The flip side of this worthy goal is a host of previous real-world software update schemes that have gone terribly wrong.

When OTA goes wrong…

Fox cited Fiat Chrysler Automobiles’s software update fiasco. FCA pushed an OTA update about a year ago that ended up spiraling customers’ infotainment screens into an endless loop of reboots.

The incident illustrated that sending OTA software updates is one thing, but doing it safely and reliably is not exactly a Sunday drive.

Just last month in China, another OTA disaster posed a serious safety issue. One of EV startup NIO’s cars got stuck on the highway in Beijing after the driver triggered an OTA software update. The driver, who was testing the car, and a NIO representative were in a traffic jam when the update launched. The driver and the passenger got locked up inside the car for “more than an hour” after the process began. The NIO representative wrote on China’s social media Weibo, “Police officers came, one group after another, yet we could not even wind the window down.”

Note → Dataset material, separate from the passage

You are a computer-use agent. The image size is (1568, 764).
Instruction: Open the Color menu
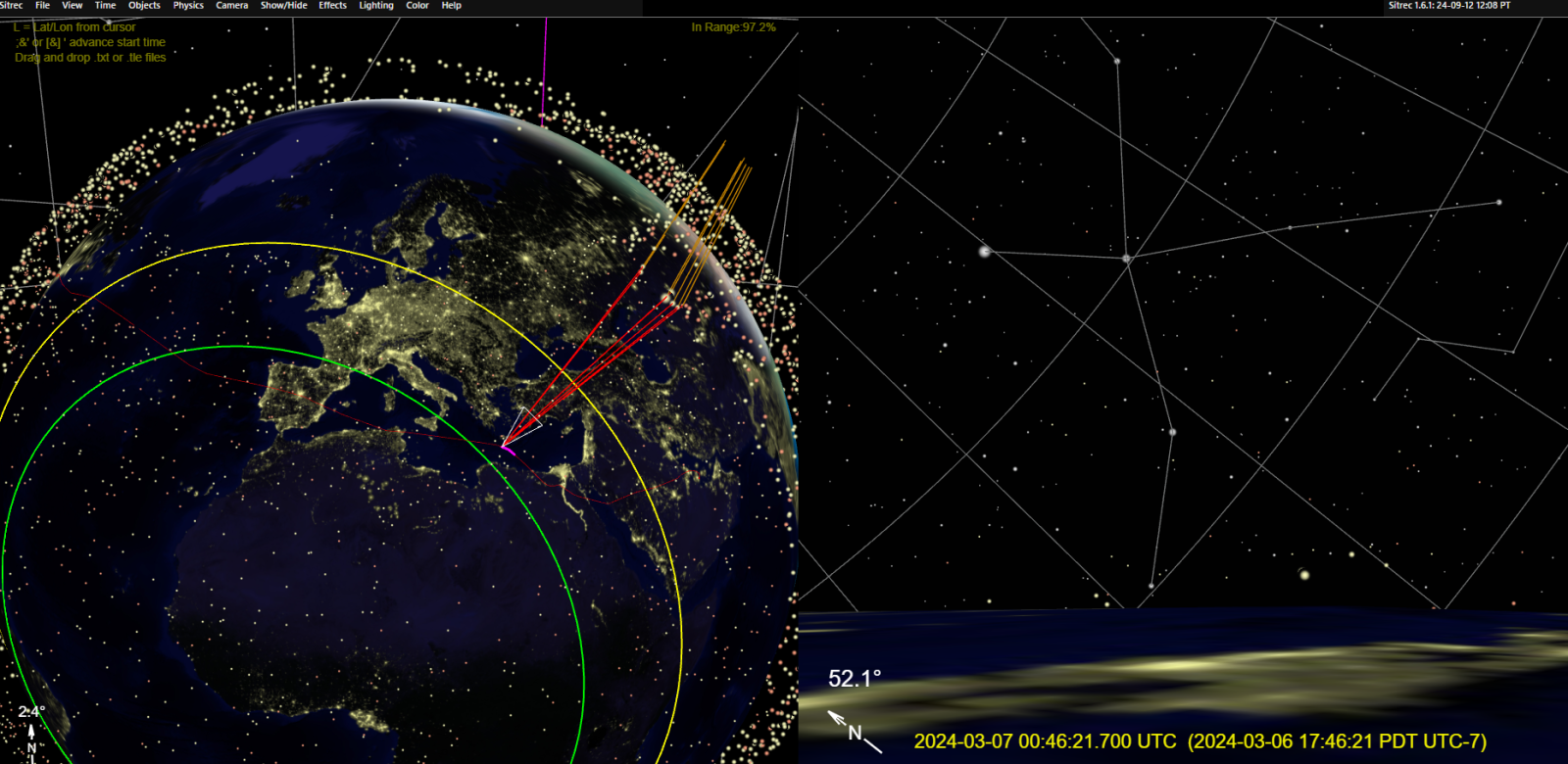pos(417,6)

While apologizing for the incident, NIO belatedly warned customers that they should accept an update only when the car is parked in a safe place. Maybe so, but this doesn’t explain why the NIO passengers couldn’t get out of the car.

Zohar Fox
Zohar Fox

Line-of-code maintenance

Aurora Labs describes the company’s business as “line-of-code maintenance.” Fox takes pride in that everything it does “starts with line of code and ends with line of code.”

Among the software that it offers, Aurora Labs’s “Auto Detect” runs in the background of the operational ECU. It’s designed to check code behavior “to identify faults at the code level and predict the probability for a downtime event,” according to the company. This piece of software, which requires less than 3% of ECU overhead, can help “OEMs to be proactive to a potential disaster.”

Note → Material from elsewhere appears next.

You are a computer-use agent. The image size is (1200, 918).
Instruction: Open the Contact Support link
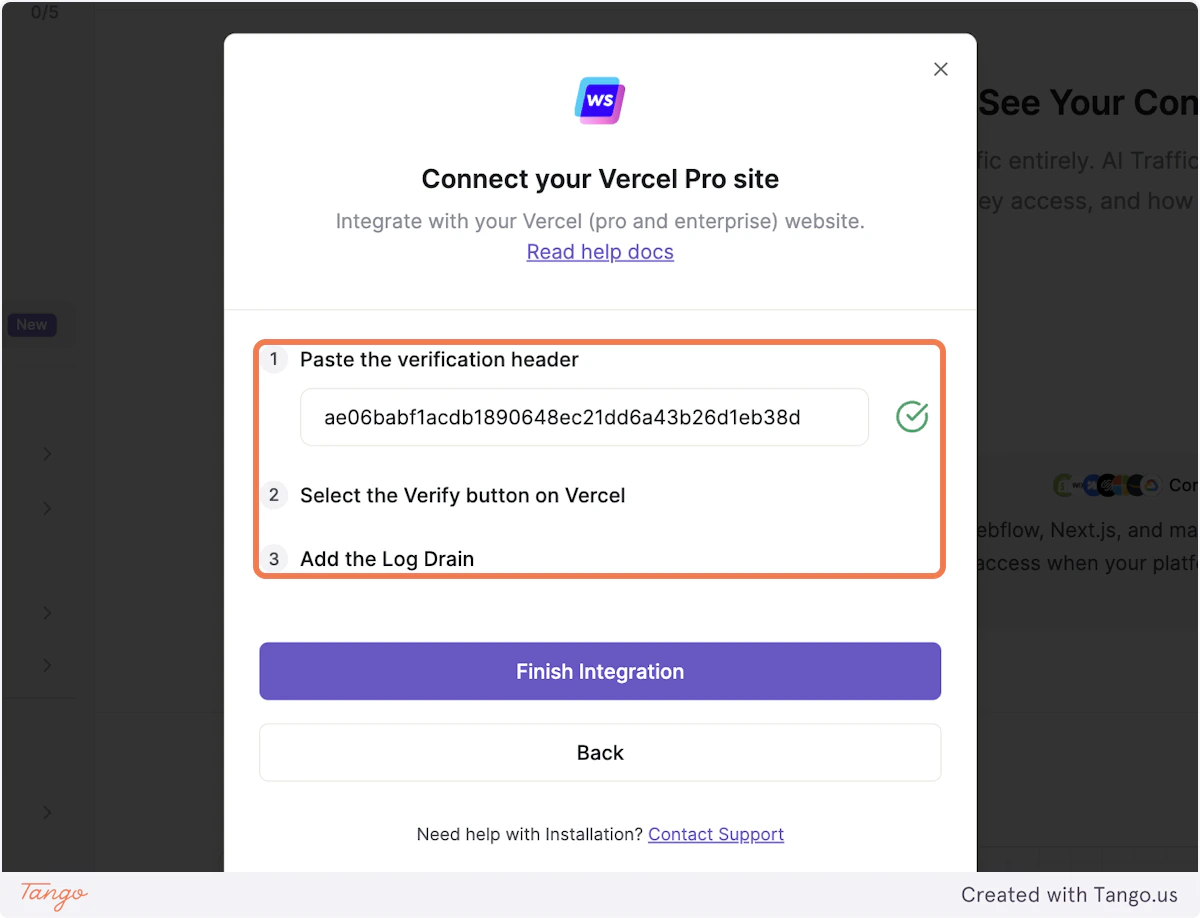[x=716, y=834]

Aurora Labs also offers “Auto Fix.” When a downtime event is recognized, “Auto Fix enables the ECU software to roll back in real time to the last safe version” — a kind of feature that NIO probably wishes it had.

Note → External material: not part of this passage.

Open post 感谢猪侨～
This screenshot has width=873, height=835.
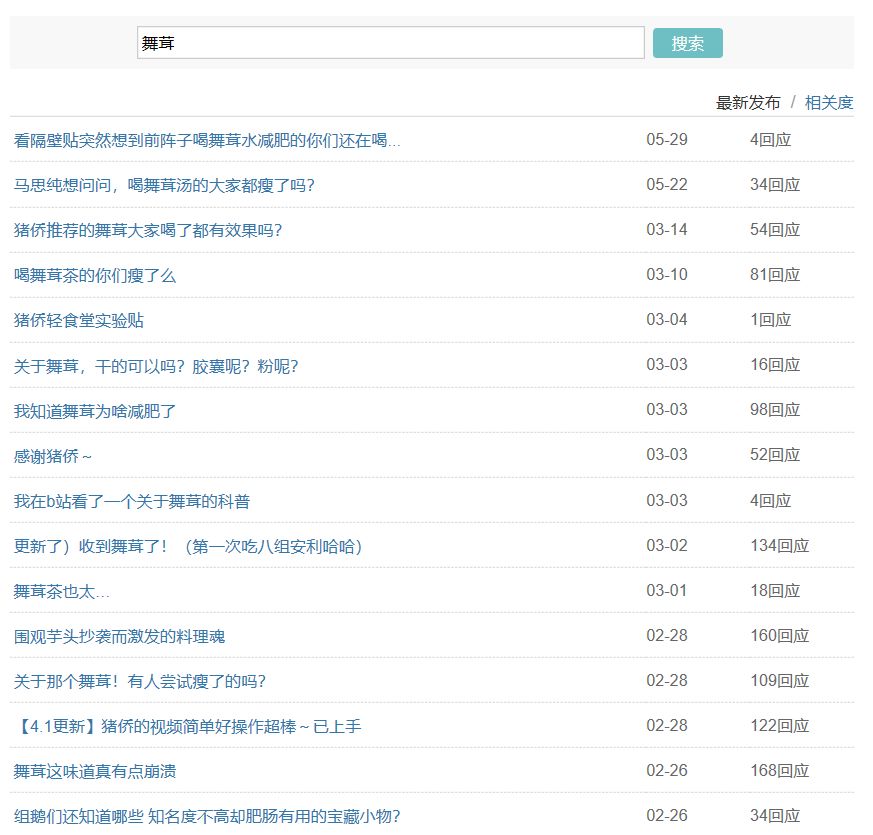(53, 456)
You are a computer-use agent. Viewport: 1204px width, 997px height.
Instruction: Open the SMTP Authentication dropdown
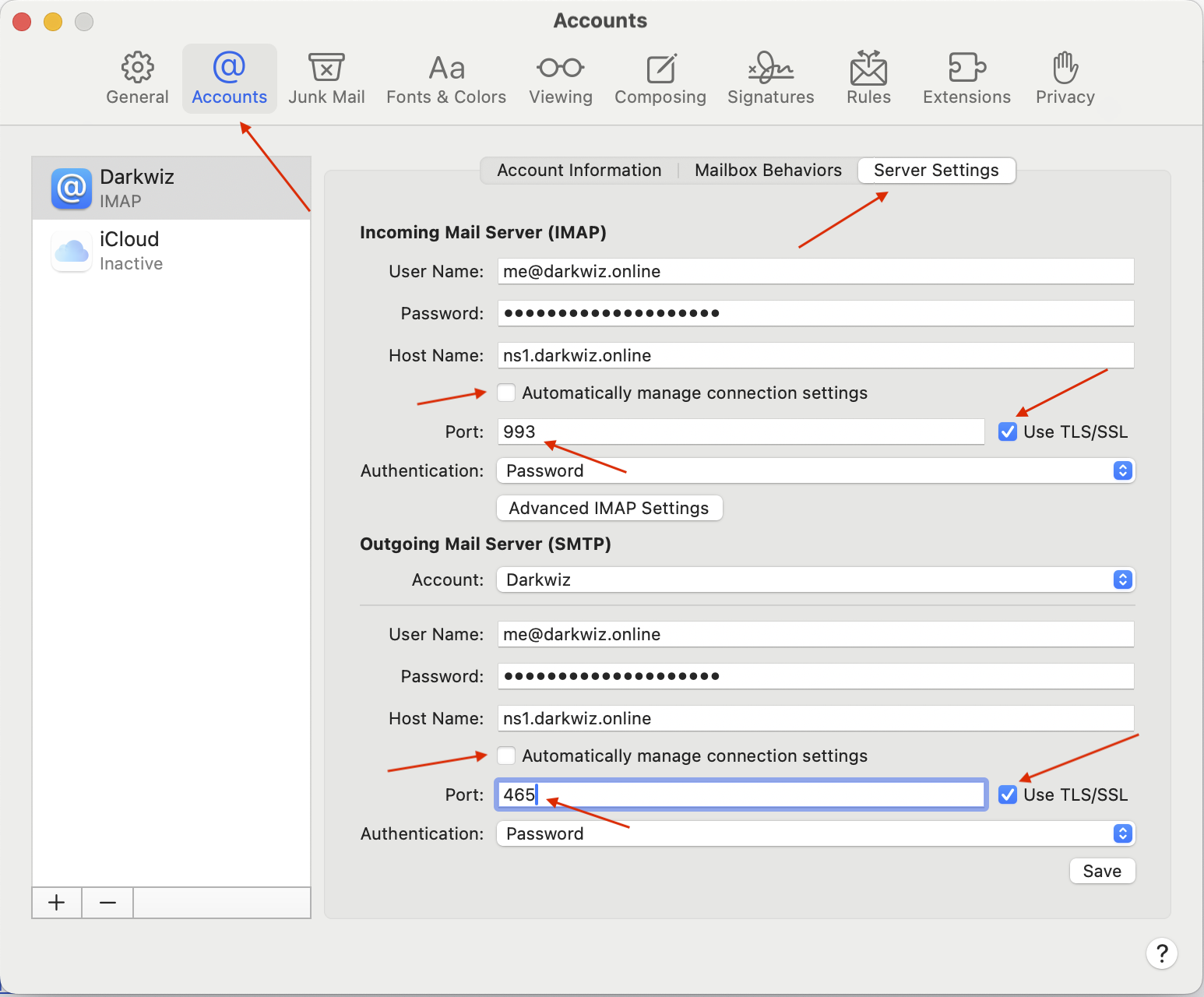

The advantage of Auto Fix is that such an instant rollback enables “zero downtime.”

But Aurora Labs also claims that the rollback can be done “without doubling memory.” Traditionally, car OEMs must integrate two memory banks, keeping the older version in one so that a new version can be installed in another memory.

In “Auto Update,” Aurora Labs has developed a “DIFF OTA Update,” Fox explained. He calls it “revolutionary” because “we only send differences” in updated software. According to Aurora Labs, Diff files are significantly smaller than bsdiff (an open-source utility to generate a patch between two binary files) and other Diff technologies. Such “delta updates” can be done without memory reprogramming or dual memory, the company explained.

Aurora Labs’s algorithm creates the industry’s smallest update files, the company claims. The clientless solution uses standard programming protocols to remove the need for integration on the target ECU, Fox said. DIFF OTA Update supports all ECUs from 8-bit to high-performance ECUs, using “less than 3% ECU cycles and less than 1% memory footprint.”

No industry standard?

Of course, Aurora Labs isn’t the only company proposing to car OEMs solutions for software updates. For example, eSync Alliance, a multi-company initiative for OTA updates launched last year, is aiming to send various car OEMs’ software updates directly from the eSync cloud platform to different electronics devices inside vehicles.

Fox, while acknowledging familiarity with eSync, said that it’s highly unlikely that carmakers who have invested in internally developed processes and protocols over decades would suddenly change their minds and support a multi-company industry standard.

Aurora Labs preserves lines of code already developed by each OEM or Tier One. It offers separate delta files for Bosch, Nvidia, and others, Fox explained.

So where does Aurora Labs stand when it comes to actual design wins? “We’ve already finished the proof of concept, and we are in a phase going through a series of prototyping and new assessments with OEMs,” said Fox.

Aurora Labs, founded in 2016, raised a total of $11.5 million thus far. The company, with a subsidiary in Germany, is scheduled to increase its number of employees from 21 to 35 this year.